▶ **WORK TO DO**
Can you copy all of the entries below character for character?

Records of interface elements
◇ ◇ ◇

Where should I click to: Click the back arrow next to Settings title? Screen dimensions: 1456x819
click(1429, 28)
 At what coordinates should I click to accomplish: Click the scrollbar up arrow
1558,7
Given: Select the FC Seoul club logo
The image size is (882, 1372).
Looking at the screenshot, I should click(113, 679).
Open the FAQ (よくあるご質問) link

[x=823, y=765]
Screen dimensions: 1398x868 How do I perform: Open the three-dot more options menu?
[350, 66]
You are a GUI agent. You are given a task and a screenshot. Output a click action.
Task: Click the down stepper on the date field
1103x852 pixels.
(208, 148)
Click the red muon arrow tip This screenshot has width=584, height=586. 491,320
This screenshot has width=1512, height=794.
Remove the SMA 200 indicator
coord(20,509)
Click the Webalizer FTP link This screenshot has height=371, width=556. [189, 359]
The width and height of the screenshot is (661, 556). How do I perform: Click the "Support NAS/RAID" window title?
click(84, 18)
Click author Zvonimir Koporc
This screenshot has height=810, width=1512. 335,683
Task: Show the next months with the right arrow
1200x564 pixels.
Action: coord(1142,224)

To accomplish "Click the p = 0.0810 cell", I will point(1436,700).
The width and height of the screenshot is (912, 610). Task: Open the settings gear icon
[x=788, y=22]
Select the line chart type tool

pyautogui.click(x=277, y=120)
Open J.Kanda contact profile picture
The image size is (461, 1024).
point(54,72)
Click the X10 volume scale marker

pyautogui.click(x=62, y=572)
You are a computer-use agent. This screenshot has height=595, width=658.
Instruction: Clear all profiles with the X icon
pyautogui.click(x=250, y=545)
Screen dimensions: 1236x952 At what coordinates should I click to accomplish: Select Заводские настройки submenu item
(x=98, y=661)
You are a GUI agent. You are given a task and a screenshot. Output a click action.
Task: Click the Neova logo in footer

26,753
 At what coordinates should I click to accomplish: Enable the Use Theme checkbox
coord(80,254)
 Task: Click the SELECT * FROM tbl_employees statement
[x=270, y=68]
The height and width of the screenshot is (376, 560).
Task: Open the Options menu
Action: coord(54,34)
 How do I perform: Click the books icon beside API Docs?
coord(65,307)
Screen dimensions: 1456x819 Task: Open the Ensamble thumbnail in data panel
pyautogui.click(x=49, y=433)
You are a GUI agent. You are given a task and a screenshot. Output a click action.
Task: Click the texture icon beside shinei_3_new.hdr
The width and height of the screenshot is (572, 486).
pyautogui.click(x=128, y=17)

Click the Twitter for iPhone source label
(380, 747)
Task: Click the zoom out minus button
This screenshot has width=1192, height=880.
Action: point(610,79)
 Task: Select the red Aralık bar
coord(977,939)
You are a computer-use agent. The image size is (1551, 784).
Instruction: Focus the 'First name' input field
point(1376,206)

◇ ◇ ◇

▶ **TASK ANSWER**
Where should I click to: Click the back arrow next to Settings title? Screen dimensions: 1456x819
click(1429, 28)
 At what coordinates should I click to accomplish: Click the scrollbar up arrow
1558,7
Given: Select the FC Seoul club logo
The image size is (882, 1372).
Looking at the screenshot, I should click(113, 679).
Open the FAQ (よくあるご質問) link

[x=823, y=765]
Screen dimensions: 1398x868 How do I perform: Open the three-dot more options menu?
[350, 66]
You are a GUI agent. You are given a task and a screenshot. Output a click action.
Task: Click the down stepper on the date field
1103x852 pixels.
(208, 148)
Click the red muon arrow tip This screenshot has width=584, height=586. 491,320
This screenshot has width=1512, height=794.
Remove the SMA 200 indicator
coord(20,509)
Click the Webalizer FTP link This screenshot has height=371, width=556. [189, 359]
The width and height of the screenshot is (661, 556). How do I perform: Click the "Support NAS/RAID" window title?
click(84, 18)
Click author Zvonimir Koporc
This screenshot has height=810, width=1512. 335,683
Task: Show the next months with the right arrow
1200x564 pixels.
Action: coord(1142,224)

To accomplish "Click the p = 0.0810 cell", I will point(1436,700).
The width and height of the screenshot is (912, 610). Task: Open the settings gear icon
[x=788, y=22]
Select the line chart type tool

pyautogui.click(x=277, y=120)
Open J.Kanda contact profile picture
The image size is (461, 1024).
point(54,72)
Click the X10 volume scale marker

pyautogui.click(x=62, y=572)
You are a computer-use agent. This screenshot has height=595, width=658.
Instruction: Clear all profiles with the X icon
pyautogui.click(x=250, y=545)
Screen dimensions: 1236x952 At what coordinates should I click to accomplish: Select Заводские настройки submenu item
(x=98, y=661)
You are a GUI agent. You are given a task and a screenshot. Output a click action.
Task: Click the Neova logo in footer

26,753
 At what coordinates should I click to accomplish: Enable the Use Theme checkbox
coord(80,254)
 Task: Click the SELECT * FROM tbl_employees statement
[x=270, y=68]
The height and width of the screenshot is (376, 560).
Task: Open the Options menu
Action: coord(54,34)
 How do I perform: Click the books icon beside API Docs?
coord(65,307)
Screen dimensions: 1456x819 Task: Open the Ensamble thumbnail in data panel
pyautogui.click(x=49, y=433)
You are a GUI agent. You are given a task and a screenshot. Output a click action.
Task: Click the texture icon beside shinei_3_new.hdr
The width and height of the screenshot is (572, 486).
pyautogui.click(x=128, y=17)

Click the Twitter for iPhone source label
(380, 747)
Task: Click the zoom out minus button
This screenshot has width=1192, height=880.
Action: point(610,79)
 Task: Select the red Aralık bar
coord(977,939)
You are a computer-use agent. The image size is (1551, 784).
Instruction: Focus the 'First name' input field
point(1376,206)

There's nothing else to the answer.